Days 13 and 14
Day 13: Saturday
B: 1 hard boiled egg, ½ cup of Fage 0% Greek yogurt
S: ½ cup of greek yogurt (serving size is 1 cup.. but it takes me FOREVER to eat it because its so filling)
L: Turkey Roll ups -3 oz turkey with 1 lite babybel cheese
S: Protein shake
D: Turkey Roll ups again (I was babysitting and I didn’t feel like cooking)
This was one of those days I realized how boring I am sometimes. LOL I went to boot camp, came home, did laundry and cleaned up the kitchen a little… then I went babysitting, and was asleep by 10:15. On a Saturday night. Regardless… I was exhausted that day and sleep was fantastic. I was lacking sleep from Thursday into Friday, and then Friday into Saturday… So sleep was gooooood.
Joanna and I decided to not go dancing Friday night because it was just tooooo cold. So I made dinner for us and then we sat on her uber comfy couch, under blankets, and watched The Last Song. Talk about a movie that makes you want to rip your heart out. Oy. It was a good night spent with my bestest friend <3
Day 14: Sunday
B: 2 hard boiled eggs
S: Protein shake
L: Tomatoes slices and Edamame with ¼ cup of Ricotta Cheese
S: Olives (a few black and a few green)
D: 3 oz chicken (seasoned) with 1 mozzarella string cheese and tomato slices
Apparently, yesterday was a tomato day. They were delicious. I like them just sliced on a plate with a little bit of garlic powder on them. I love tomatoes. Even as a kid… I would ask my mom to make me a tomato sandwich—tomatoes on toast with a little bit of mayo. So good.
I had a FANTASTIC work out yesterday. I worked out so hard, the sweat dripping down was gross… but I felt my body working. I felt how hard I was working. It was great. Tyrome and James were both really impressed on how hard I’ve been working and what an improvement I’ve made two weeks in. Its really nice to hear it. I can feel the changes … I can feel the muscle memory kicking in and my body can be pushed just a bit farther each day, and I like it. Does it suck when my muscles are really sore and I can barely walk? Absolutely. Does it suck when I can’t lift my arms above my head because they hurt so much…? Yes. But it’s totally worth it at this point.
This surgery will mean more than anything to me at this stage in my life. It will mean my future; to continue living and live my life to the fullest without this extra 200 pound body suit on my body. Sometimes it astounds me how I let myself get THIS far. Sometimes I really wish I had the discipline I have now, 15 years ago. But I didn’t so I’m making the best of the hand that I was dealt with. I know I can’t just change 22 years of poor eating habits and emotional eating and a bad “food environment” (i.e my parents) overnight.
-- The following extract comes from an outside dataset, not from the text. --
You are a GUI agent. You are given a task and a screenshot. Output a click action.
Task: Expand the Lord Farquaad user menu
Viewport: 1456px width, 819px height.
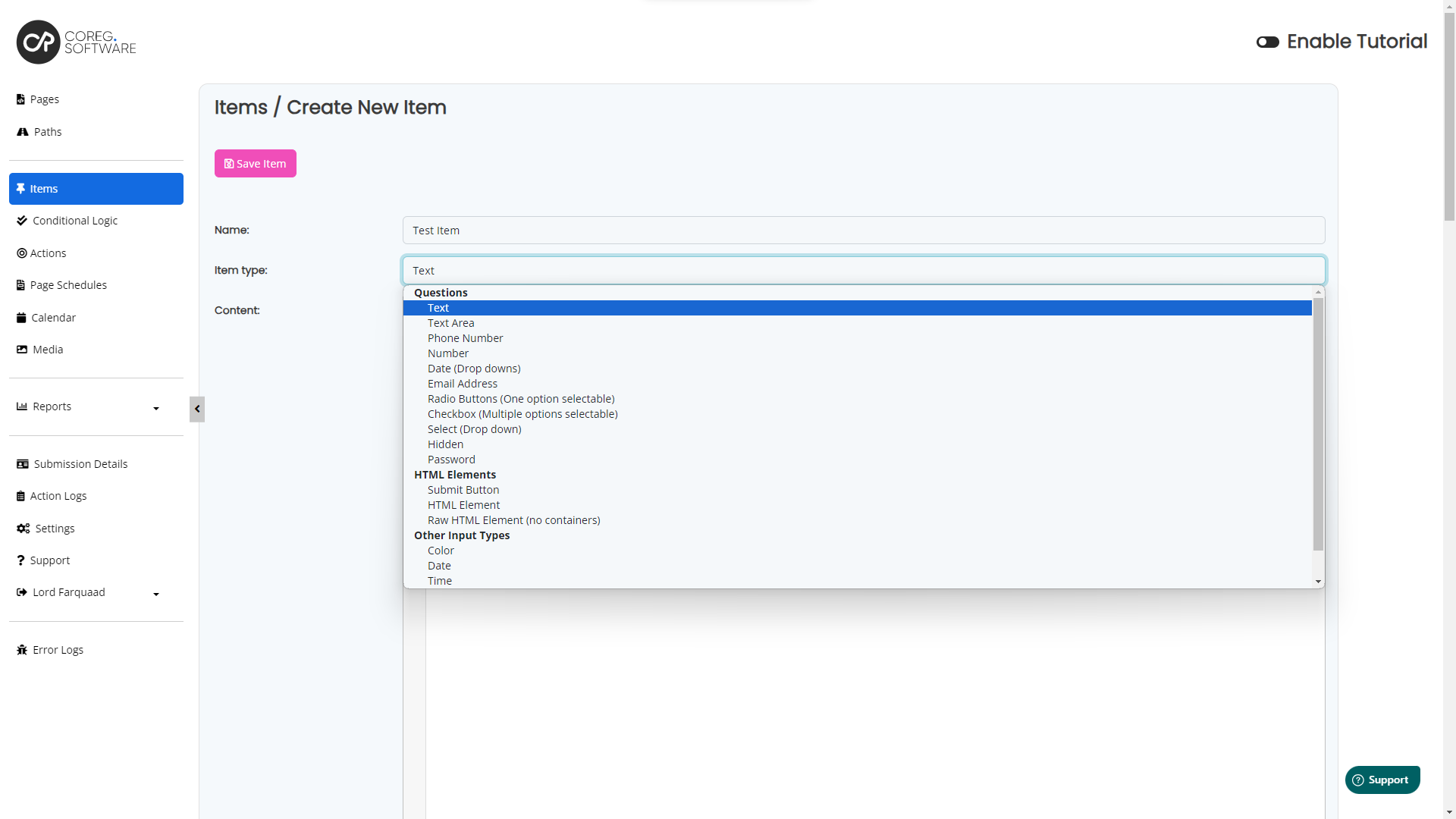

I know that the RNY will not be my “quick fix”. I know I could die on the table. I know all of this. Is that scary as hell? No shit Sherlock. But living my life as an obese person is just as scary, if not scarier.
I’ve come to terms with the death thing… and I’m extremely confident in my choice and I’ve educated myself on all of the good, the bad and the ugly. I know its going to be hard. I know it’s going to be the most radical change I’ve ever put myself or my body through… BUT… I know it’s for the best. I know I’m making the right decision. And I am so unbelievably excited for it. I’d rather die trying to change my life… than continue slowly killing myself with fried foods and Oreos. (Granted… those are delicious… but I’ve been making better and more delicious foods that are good for you too.)